=== Job ===
Copy out the records below word for word, from the line containing "Click the VIP gift icon in the toolbar" through the line containing "Click the comment icon beside Report issues", inclusive, and leave out the pictures.

=== Supplied data ===
####################

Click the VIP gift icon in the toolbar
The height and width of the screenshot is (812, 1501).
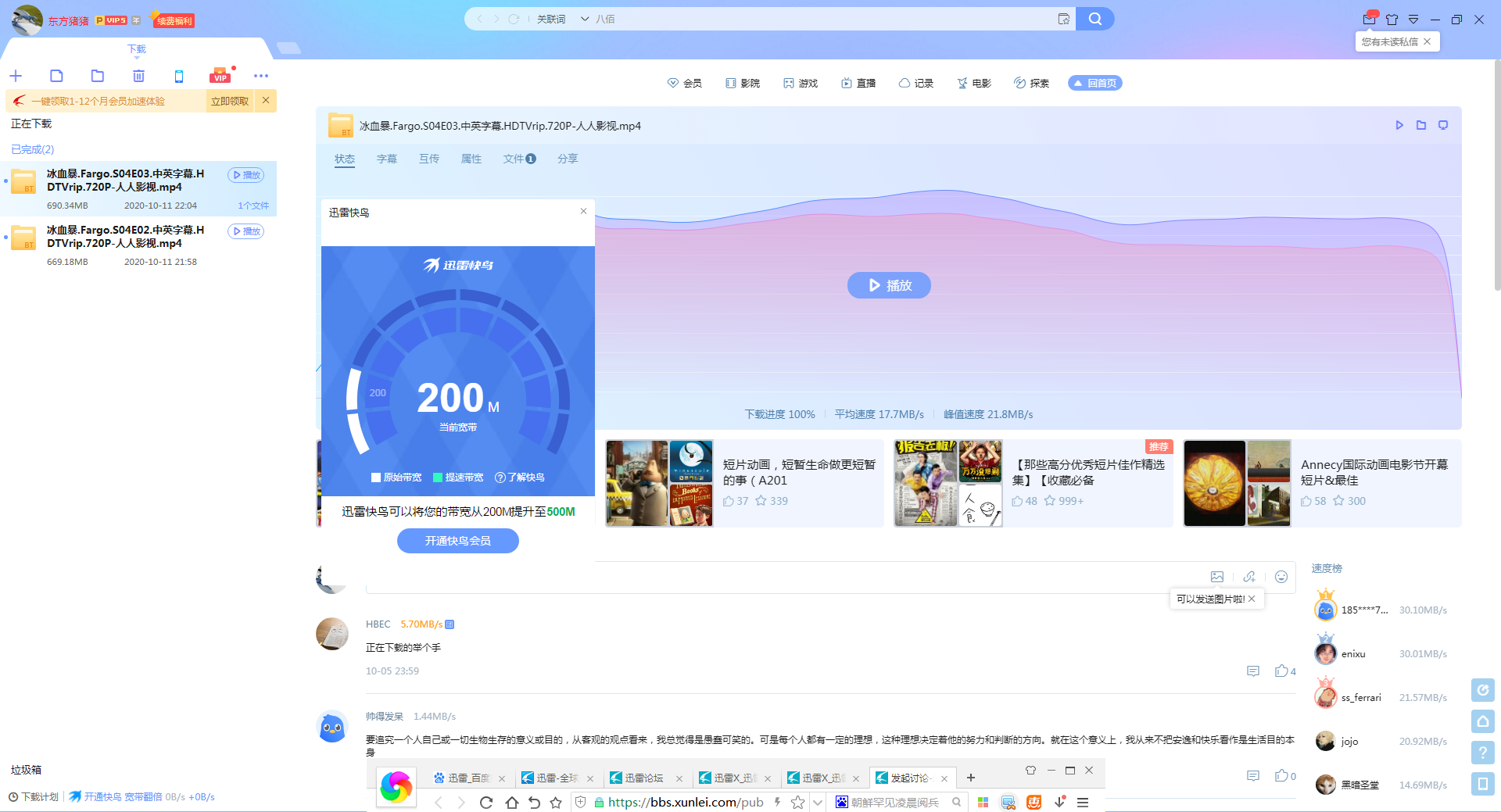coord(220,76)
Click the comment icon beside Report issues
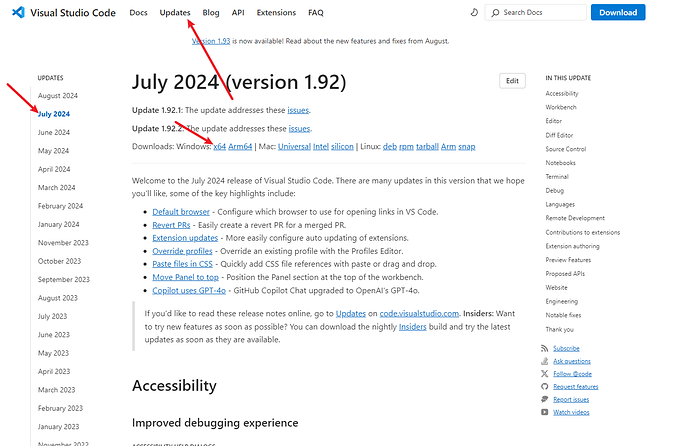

####################

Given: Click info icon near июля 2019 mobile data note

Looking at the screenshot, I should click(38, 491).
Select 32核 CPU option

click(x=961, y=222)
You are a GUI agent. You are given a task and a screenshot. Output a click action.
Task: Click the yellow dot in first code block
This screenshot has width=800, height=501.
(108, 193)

####################

=== In response ===
Click the VIP gift icon in the toolbar
The height and width of the screenshot is (812, 1501).
coord(220,76)
Click the comment icon beside Report issues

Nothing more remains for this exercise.